> **Given problem**
Reproduce the listing below, swapping every "Instruction:" for "Objective:" and keeping everything else the same.

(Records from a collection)
********

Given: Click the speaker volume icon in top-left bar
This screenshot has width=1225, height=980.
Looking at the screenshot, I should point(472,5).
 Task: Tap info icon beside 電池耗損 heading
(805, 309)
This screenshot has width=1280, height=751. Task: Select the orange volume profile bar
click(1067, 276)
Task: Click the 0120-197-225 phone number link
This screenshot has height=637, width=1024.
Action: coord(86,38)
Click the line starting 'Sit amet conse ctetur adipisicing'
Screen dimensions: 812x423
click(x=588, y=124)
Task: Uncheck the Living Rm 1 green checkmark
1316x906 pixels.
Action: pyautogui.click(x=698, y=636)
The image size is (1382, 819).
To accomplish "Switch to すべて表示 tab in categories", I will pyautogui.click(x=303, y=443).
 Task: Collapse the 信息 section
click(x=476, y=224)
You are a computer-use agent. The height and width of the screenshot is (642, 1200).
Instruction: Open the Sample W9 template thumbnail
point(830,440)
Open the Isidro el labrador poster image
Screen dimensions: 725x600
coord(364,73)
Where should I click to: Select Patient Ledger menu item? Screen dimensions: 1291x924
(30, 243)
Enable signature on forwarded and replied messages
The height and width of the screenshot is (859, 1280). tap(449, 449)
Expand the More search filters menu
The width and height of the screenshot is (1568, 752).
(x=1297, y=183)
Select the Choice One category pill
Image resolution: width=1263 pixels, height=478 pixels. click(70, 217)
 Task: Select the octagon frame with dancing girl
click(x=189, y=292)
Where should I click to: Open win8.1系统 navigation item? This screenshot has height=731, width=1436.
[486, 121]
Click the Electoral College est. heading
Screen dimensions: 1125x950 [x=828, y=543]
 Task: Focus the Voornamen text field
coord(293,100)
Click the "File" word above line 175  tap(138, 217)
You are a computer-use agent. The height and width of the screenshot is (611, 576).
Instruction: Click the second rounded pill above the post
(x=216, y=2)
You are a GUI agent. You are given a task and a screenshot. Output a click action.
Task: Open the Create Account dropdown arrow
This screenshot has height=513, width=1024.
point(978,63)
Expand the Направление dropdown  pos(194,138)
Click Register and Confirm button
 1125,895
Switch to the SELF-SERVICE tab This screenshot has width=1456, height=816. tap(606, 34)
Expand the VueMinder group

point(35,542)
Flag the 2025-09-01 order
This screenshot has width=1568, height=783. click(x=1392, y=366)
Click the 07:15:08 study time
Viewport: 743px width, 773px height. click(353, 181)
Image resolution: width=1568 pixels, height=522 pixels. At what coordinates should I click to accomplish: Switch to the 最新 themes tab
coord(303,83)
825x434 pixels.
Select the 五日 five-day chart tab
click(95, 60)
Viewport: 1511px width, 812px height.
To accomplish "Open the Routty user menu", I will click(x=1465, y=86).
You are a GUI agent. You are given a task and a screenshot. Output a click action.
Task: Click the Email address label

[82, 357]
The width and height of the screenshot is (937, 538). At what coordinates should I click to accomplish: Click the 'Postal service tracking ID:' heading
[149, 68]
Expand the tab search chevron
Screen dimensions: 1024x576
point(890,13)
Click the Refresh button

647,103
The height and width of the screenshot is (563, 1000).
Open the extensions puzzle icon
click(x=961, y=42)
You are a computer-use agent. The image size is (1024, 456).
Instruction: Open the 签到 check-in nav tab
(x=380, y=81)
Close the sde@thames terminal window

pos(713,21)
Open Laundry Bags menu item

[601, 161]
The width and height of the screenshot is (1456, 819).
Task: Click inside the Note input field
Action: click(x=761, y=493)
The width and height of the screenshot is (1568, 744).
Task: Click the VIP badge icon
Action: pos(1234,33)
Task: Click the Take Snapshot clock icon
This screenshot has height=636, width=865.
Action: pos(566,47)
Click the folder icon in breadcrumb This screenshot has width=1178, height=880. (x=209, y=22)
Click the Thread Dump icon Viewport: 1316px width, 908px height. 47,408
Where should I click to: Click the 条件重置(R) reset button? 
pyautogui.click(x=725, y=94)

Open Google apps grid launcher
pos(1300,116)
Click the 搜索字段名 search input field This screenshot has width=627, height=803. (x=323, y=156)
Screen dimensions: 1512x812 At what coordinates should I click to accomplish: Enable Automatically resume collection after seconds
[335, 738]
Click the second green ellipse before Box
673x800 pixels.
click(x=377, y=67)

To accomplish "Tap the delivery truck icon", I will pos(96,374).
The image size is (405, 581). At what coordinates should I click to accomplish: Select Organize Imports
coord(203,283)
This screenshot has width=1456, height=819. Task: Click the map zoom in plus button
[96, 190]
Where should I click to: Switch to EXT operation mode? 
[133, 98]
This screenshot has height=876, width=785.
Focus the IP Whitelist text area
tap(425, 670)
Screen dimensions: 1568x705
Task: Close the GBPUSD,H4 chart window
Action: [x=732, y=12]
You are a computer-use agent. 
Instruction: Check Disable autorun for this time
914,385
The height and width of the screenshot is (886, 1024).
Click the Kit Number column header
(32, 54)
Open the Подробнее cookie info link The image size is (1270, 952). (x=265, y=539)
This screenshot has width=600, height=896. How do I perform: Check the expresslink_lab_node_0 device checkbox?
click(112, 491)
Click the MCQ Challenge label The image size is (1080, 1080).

********

> **Exercise solution**
Given: Click the speaker volume icon in top-left bar
This screenshot has width=1225, height=980.
Looking at the screenshot, I should point(472,5).
 Task: Tap info icon beside 電池耗損 heading
(805, 309)
This screenshot has width=1280, height=751. Task: Select the orange volume profile bar
click(1067, 276)
Task: Click the 0120-197-225 phone number link
This screenshot has height=637, width=1024.
Action: coord(86,38)
Click the line starting 'Sit amet conse ctetur adipisicing'
Screen dimensions: 812x423
click(x=588, y=124)
Task: Uncheck the Living Rm 1 green checkmark
1316x906 pixels.
Action: pyautogui.click(x=698, y=636)
The image size is (1382, 819).
To accomplish "Switch to すべて表示 tab in categories", I will pyautogui.click(x=303, y=443).
 Task: Collapse the 信息 section
click(x=476, y=224)
You are a computer-use agent. The height and width of the screenshot is (642, 1200).
Objective: Open the Sample W9 template thumbnail
point(830,440)
Open the Isidro el labrador poster image
Screen dimensions: 725x600
coord(364,73)
Where should I click to: Select Patient Ledger menu item? Screen dimensions: 1291x924
(30, 243)
Enable signature on forwarded and replied messages
The height and width of the screenshot is (859, 1280). tap(449, 449)
Expand the More search filters menu
The width and height of the screenshot is (1568, 752).
(x=1297, y=183)
Select the Choice One category pill
Image resolution: width=1263 pixels, height=478 pixels. click(70, 217)
 Task: Select the octagon frame with dancing girl
click(x=189, y=292)
Where should I click to: Open win8.1系统 navigation item? This screenshot has height=731, width=1436.
[486, 121]
Click the Electoral College est. heading
Screen dimensions: 1125x950 [x=828, y=543]
 Task: Focus the Voornamen text field
coord(293,100)
Click the "File" word above line 175  tap(138, 217)
You are a computer-use agent. The height and width of the screenshot is (611, 576).
Objective: Click the second rounded pill above the post
(x=216, y=2)
You are a GUI agent. You are given a task and a screenshot. Output a click action.
Task: Open the Create Account dropdown arrow
This screenshot has height=513, width=1024.
point(978,63)
Expand the Направление dropdown  pos(194,138)
Click Register and Confirm button
 1125,895
Switch to the SELF-SERVICE tab This screenshot has width=1456, height=816. tap(606, 34)
Expand the VueMinder group

point(35,542)
Flag the 2025-09-01 order
This screenshot has width=1568, height=783. click(x=1392, y=366)
Click the 07:15:08 study time
Viewport: 743px width, 773px height. click(353, 181)
Image resolution: width=1568 pixels, height=522 pixels. At what coordinates should I click to accomplish: Switch to the 最新 themes tab
coord(303,83)
825x434 pixels.
Select the 五日 five-day chart tab
click(95, 60)
Viewport: 1511px width, 812px height.
To accomplish "Open the Routty user menu", I will click(x=1465, y=86).
You are a GUI agent. You are given a task and a screenshot. Output a click action.
Task: Click the Email address label

[82, 357]
The width and height of the screenshot is (937, 538). At what coordinates should I click to accomplish: Click the 'Postal service tracking ID:' heading
[149, 68]
Expand the tab search chevron
Screen dimensions: 1024x576
point(890,13)
Click the Refresh button

647,103
The height and width of the screenshot is (563, 1000).
Open the extensions puzzle icon
click(x=961, y=42)
You are a computer-use agent. The image size is (1024, 456).
Objective: Open the 签到 check-in nav tab
(x=380, y=81)
Close the sde@thames terminal window

pos(713,21)
Open Laundry Bags menu item

[601, 161]
The width and height of the screenshot is (1456, 819).
Task: Click inside the Note input field
Action: click(x=761, y=493)
The width and height of the screenshot is (1568, 744).
Task: Click the VIP badge icon
Action: pos(1234,33)
Task: Click the Take Snapshot clock icon
This screenshot has height=636, width=865.
Action: pos(566,47)
Click the folder icon in breadcrumb This screenshot has width=1178, height=880. (x=209, y=22)
Click the Thread Dump icon Viewport: 1316px width, 908px height. 47,408
Where should I click to: Click the 条件重置(R) reset button? 
pyautogui.click(x=725, y=94)

Open Google apps grid launcher
pos(1300,116)
Click the 搜索字段名 search input field This screenshot has width=627, height=803. (x=323, y=156)
Screen dimensions: 1512x812 At what coordinates should I click to accomplish: Enable Automatically resume collection after seconds
[335, 738]
Click the second green ellipse before Box
673x800 pixels.
click(x=377, y=67)

To accomplish "Tap the delivery truck icon", I will pos(96,374).
The image size is (405, 581). At what coordinates should I click to accomplish: Select Organize Imports
coord(203,283)
This screenshot has width=1456, height=819. Task: Click the map zoom in plus button
[96, 190]
Where should I click to: Switch to EXT operation mode? 
[133, 98]
This screenshot has height=876, width=785.
Focus the IP Whitelist text area
tap(425, 670)
Screen dimensions: 1568x705
Task: Close the GBPUSD,H4 chart window
Action: [x=732, y=12]
You are a computer-use agent. 
Objective: Check Disable autorun for this time
914,385
The height and width of the screenshot is (886, 1024).
Click the Kit Number column header
(32, 54)
Open the Подробнее cookie info link The image size is (1270, 952). (x=265, y=539)
This screenshot has width=600, height=896. How do I perform: Check the expresslink_lab_node_0 device checkbox?
click(112, 491)
Click the MCQ Challenge label The image size is (1080, 1080).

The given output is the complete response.